The second day (or the first day, depending on if you count yesterday’s pre-sessions) of AGBT is nearly done. There has been a lot of things going on today, but I’m only going to cover one; once again, you can get more detail on all the talks I’ve seen on my Twitter feed (@lukejostins).
Other things that I’ve done: I had a very interesting talk with Geoff Nilsen at Complete Genomics, in which I got to ask various questions, including: “Why don’t they use color-space?”, “It confuses customers, and the error model is good enough already”. “In what sense is Complete ’3rd Gen’?”, “Because it’s cheaper”. I also saw a set of presentations from 454 on de novo assembly, and the new Titanium 1k kit, which actually contains virtually no 1kb reads: mean read length is about 800bp, but beyond 600 the error rates get very high.
There has been some other blog coverage of AGBT from our army of bloggers: MassGenomics has some first impressions, and Anthony Fejes is uploading his detailed notes about all the talks. You can also follow a virtual rain of tweets on the #AGBT hashtag.
Fun with Exome Sequencing
Debbie Nickerson (again!) gave a talk about sequencing genomes to hunt down the genes underlying Mendelian disorders. The process is very simple; you sequence a 4-10 exomes of suffers, look for non-synonymous mutations shared in common between them, and then apply filters (such as presence in HapMap exomes) to find SNPs that are likely to be causal. Debbie is in the process of sequencing 200 exomes for 20 diseases, and has a real success story under her belt in tracking down the genes for 2 disorders.
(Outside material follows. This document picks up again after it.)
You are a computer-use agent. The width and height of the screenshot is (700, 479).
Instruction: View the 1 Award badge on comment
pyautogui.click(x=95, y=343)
She raised the interesting question of how to validate the discovered genes, given that Mendelian disorders tend to have a large number of independent mutations.
Stacey Gabriel gave a related talk on exome sequencing, focusing on using the method Debbie described to track rare variants for complex traits. To do that, you ‘Mendelianise’ the trait, by only picking extreme individuals; She did this for high and low LDL-choloresoral, giving some candidate genes, but no smoking gun.
Let’s look slightly closer at this; you sequence a number of individuals with extreme traits, look for genes with shared non-synonymous mutations, and look for functional effects. This is a linkage study! A very small and underpowered linkage study, with a variant-to-gene collapse method (like a poor-mans lasso), and some sort of manual pathway/functional analysis (a poor-mans GRAIL), but linkage all the same. This is really re-inventing the wheel, without really learning any of the lessons that the first round of linkage analysis taught us (or even stopping to ask whether, if such variants existed, they would have been picked up by linkage in the first place).
It is not that Stacey Gabriel is doing anything wrong; it is just that she is failing to consider that she is attempting to solve non-statistically a problem that statisticians have worked on for decades. In short, she is risking taking the statistics out of statistical genetics.